The Company recognizes revenue from operating lease arrangements generally on a straight-line basis over the lease term which is presented in Revenues in the Consolidated Statement of Operations.

 

(g) Net Loss per Common Share

 

Basic and diluted net loss per share for all periods presented is computed by dividing net loss by the weighted average number of shares of common stock and common stock equivalents outstanding during the period. The pre-funded warrants were determined to be common stock equivalents and have been included in the weighted average number of shares outstanding for calculation of the basic earnings per share number. Due to the Company’s net losses, potentially dilutive securities, consisting of options to purchase shares of common stock, potential exercises of warrants on common stock and unvested restricted stock issued to employees and non-employee directors, were excluded from the diluted loss per share calculation due to their anti-dilutive effect.

 

In computing diluted net loss per share on the Consolidated Statement of Operations, potential exercises of warrants on common stock, options to purchase shares of common stock and non-vested restricted stock issued to employees and non-employee directors, totaling 6,378,218 and 5,243,647 for the three months ended July 31, 2022 and 2021, respectively, were excluded from each of the computations as the effect would be anti-dilutive due to the Company’s net losses.

 

(h) Recently Issued Accounting Standards

 

In June 2016, the Financial Accounting Standards Board (“FASB”) issued ASU No. 2016-13, “Financial Instruments - Credit Losses (Topic 326), Measurement of Credit Losses on Financial Instruments.” This amendment replaces the incurred loss impairment methodology in current GAAP with a methodology that reflects expected credit losses on instruments within its scope, including trade receivables.
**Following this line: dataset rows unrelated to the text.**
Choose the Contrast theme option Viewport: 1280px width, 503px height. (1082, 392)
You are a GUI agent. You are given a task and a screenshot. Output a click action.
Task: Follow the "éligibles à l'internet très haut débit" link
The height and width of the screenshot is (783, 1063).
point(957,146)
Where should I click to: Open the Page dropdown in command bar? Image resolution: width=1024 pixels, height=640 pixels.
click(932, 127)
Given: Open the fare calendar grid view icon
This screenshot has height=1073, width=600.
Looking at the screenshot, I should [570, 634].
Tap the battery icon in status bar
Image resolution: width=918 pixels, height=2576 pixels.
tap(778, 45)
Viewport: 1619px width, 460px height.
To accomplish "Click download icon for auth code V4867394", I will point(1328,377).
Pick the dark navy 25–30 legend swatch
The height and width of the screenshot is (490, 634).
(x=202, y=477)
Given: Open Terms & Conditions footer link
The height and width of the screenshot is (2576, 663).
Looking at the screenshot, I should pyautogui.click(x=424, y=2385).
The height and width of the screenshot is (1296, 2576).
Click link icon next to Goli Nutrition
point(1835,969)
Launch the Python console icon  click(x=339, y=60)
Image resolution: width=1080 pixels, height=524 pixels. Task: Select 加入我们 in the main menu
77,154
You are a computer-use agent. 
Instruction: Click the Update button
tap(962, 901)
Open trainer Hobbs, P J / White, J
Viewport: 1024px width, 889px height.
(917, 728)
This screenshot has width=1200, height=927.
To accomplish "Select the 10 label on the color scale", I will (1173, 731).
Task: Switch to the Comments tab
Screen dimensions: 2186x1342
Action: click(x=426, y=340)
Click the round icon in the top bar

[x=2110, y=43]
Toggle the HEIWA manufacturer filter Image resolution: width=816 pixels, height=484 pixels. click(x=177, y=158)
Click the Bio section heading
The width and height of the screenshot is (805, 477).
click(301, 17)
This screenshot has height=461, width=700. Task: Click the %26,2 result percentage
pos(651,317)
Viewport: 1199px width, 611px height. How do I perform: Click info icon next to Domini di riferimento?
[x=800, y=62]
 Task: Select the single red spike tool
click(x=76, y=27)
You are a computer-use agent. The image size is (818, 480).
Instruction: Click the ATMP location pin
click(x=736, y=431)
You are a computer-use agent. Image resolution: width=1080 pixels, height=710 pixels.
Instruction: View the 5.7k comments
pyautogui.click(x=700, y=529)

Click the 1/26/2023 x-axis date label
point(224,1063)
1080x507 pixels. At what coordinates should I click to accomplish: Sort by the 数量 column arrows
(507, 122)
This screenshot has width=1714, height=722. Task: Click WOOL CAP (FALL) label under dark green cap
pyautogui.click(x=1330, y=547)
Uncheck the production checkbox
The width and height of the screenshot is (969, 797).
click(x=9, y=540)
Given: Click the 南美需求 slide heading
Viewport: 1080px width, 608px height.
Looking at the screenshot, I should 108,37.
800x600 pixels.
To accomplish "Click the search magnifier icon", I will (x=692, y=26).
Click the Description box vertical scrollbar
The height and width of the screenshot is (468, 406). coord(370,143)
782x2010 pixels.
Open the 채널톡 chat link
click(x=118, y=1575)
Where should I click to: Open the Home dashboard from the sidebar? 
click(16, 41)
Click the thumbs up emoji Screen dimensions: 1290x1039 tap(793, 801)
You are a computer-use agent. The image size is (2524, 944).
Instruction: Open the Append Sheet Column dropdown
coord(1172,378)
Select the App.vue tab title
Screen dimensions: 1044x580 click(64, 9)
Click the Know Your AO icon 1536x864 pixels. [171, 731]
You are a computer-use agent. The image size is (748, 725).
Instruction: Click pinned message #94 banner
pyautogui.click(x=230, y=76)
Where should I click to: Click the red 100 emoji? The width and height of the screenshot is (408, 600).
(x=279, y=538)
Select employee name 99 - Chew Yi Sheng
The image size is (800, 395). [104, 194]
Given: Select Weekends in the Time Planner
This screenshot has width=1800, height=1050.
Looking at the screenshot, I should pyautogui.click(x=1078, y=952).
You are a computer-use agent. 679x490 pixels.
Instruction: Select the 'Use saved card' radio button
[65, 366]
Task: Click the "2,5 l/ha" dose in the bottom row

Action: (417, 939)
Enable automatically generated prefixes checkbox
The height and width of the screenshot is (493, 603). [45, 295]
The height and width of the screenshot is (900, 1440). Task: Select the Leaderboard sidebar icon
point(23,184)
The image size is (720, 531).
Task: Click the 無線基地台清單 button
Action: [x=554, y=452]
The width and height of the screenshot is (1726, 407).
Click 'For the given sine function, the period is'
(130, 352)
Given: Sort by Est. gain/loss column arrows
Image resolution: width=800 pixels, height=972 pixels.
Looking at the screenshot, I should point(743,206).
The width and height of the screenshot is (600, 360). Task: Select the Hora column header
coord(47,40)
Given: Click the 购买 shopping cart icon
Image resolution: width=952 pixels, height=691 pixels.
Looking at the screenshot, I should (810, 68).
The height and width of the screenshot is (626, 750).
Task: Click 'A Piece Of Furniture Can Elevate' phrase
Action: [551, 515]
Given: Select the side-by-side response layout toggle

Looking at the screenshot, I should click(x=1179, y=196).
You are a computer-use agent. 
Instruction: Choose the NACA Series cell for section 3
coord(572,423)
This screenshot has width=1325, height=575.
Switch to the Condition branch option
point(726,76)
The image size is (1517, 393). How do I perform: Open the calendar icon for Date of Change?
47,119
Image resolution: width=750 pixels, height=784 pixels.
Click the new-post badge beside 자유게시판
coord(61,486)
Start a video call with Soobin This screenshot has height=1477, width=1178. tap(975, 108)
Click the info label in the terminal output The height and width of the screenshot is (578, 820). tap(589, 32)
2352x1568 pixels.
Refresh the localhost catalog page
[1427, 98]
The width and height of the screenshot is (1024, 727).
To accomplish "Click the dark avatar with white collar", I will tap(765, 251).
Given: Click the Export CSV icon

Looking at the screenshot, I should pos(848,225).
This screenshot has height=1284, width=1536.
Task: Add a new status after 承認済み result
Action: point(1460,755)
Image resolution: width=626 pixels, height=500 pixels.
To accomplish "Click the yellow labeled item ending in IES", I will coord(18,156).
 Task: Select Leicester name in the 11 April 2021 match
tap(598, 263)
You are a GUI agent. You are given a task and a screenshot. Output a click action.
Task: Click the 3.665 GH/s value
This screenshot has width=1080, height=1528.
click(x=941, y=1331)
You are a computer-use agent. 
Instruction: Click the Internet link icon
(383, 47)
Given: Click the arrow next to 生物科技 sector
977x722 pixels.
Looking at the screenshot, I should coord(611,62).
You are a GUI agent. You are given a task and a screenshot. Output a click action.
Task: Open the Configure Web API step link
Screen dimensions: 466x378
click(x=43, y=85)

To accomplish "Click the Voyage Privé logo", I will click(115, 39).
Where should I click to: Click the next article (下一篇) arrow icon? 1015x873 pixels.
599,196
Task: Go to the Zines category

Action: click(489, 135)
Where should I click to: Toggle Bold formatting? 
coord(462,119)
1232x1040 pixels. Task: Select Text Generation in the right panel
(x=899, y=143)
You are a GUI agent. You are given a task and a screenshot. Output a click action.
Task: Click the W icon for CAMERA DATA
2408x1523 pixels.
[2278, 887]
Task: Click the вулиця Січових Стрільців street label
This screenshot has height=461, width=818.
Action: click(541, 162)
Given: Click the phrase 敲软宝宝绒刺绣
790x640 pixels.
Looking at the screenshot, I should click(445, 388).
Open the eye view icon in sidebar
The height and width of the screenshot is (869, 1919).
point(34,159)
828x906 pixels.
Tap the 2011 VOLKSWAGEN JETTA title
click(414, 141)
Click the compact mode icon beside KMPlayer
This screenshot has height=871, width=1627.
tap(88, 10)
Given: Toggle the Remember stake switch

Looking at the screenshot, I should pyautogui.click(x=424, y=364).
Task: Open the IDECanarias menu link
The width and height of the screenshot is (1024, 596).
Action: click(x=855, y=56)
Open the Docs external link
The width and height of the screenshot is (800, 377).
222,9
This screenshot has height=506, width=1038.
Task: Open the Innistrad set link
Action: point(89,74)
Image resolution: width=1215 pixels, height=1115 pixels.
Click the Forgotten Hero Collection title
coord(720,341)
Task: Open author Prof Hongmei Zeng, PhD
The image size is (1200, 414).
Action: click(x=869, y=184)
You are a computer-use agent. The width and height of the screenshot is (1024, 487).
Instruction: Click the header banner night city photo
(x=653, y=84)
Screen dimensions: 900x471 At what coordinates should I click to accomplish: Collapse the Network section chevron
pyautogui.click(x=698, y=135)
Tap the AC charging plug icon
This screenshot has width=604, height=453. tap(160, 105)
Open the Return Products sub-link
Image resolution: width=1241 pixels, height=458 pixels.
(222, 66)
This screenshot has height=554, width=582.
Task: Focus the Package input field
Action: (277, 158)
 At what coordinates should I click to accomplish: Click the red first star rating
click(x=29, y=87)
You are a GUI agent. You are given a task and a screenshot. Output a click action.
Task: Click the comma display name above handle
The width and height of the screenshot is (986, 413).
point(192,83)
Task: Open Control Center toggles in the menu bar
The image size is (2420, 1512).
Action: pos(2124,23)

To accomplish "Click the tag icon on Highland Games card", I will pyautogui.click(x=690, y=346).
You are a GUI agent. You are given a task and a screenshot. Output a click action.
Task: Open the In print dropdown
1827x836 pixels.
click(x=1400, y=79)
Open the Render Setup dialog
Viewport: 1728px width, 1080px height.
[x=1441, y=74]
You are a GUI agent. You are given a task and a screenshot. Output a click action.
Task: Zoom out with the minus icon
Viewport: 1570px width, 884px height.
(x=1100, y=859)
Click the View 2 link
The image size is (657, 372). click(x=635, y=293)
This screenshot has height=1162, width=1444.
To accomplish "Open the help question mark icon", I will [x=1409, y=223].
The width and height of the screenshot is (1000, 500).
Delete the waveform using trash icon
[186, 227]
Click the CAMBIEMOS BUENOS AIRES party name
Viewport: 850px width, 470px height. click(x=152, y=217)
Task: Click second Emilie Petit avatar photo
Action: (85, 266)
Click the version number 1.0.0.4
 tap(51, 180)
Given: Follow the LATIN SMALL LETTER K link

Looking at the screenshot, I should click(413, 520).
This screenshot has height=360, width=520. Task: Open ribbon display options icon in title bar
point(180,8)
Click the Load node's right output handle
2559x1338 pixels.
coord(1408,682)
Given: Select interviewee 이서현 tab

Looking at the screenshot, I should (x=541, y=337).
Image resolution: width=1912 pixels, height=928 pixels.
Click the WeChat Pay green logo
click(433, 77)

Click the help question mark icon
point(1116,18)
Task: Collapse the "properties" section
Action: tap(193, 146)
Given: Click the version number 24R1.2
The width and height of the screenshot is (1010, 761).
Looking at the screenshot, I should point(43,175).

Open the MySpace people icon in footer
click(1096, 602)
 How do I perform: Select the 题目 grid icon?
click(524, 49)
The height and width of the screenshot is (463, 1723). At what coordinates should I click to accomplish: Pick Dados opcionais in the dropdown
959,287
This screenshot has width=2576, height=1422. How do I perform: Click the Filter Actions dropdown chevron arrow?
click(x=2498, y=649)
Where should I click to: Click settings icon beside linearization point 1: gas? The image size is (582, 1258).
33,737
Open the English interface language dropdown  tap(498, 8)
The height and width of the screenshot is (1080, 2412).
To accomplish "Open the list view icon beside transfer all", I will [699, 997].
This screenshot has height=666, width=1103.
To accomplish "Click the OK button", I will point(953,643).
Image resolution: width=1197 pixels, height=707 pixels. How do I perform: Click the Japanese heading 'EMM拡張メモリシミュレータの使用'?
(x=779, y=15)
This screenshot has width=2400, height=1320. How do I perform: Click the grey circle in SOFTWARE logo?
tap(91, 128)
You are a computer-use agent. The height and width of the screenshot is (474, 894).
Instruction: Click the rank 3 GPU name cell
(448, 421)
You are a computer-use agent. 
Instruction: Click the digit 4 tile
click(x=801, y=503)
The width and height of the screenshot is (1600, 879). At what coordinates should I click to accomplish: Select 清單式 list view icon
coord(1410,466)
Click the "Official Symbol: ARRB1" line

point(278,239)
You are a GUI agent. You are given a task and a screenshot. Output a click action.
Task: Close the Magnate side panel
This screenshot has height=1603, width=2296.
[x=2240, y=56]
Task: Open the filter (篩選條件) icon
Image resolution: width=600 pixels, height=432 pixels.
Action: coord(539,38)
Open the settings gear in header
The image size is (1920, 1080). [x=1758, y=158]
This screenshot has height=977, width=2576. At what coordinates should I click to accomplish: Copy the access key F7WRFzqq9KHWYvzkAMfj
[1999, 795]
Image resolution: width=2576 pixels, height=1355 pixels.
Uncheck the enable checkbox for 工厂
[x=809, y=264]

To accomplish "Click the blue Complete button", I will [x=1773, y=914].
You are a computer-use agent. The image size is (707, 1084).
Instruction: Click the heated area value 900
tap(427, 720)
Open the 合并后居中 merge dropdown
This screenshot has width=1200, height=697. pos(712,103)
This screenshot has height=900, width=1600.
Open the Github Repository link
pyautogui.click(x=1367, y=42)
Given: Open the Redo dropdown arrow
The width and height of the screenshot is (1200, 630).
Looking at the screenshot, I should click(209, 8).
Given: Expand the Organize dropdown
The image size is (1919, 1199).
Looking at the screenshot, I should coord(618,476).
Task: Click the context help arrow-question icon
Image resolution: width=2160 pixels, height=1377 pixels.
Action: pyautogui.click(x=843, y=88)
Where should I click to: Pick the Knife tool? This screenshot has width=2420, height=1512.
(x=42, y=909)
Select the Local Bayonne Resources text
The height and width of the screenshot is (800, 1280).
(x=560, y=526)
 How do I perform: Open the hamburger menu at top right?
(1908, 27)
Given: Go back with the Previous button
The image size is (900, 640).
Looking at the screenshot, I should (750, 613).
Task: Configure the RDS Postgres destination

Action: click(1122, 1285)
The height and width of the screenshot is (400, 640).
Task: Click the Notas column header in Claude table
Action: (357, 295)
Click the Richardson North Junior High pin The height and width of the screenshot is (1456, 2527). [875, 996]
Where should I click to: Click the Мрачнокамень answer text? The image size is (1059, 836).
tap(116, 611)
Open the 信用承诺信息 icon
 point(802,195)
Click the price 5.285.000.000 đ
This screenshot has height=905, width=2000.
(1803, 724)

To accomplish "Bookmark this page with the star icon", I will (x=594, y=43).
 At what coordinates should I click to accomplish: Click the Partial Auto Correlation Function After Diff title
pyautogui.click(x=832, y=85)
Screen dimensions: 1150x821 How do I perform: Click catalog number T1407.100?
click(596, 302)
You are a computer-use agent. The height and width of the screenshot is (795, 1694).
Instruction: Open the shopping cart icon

This update is intended to provide financial statement users with more decision-useful information about the expected credit losses. In November 2019, the FASB issued No. 2019-10, Financial Instruments—Credit Losses (Topic 326), Derivatives and Hedging (Topic 815), and Leases (Topic 842), which deferred the effective date of ASU 2016-13 for Smaller Reporting Companies for fiscal years beginning after December 15, 2022, including interim periods within those fiscal years. The Company is currently evaluating the impact the adoption of ASU 2016-13 will have on its consolidated financial statements.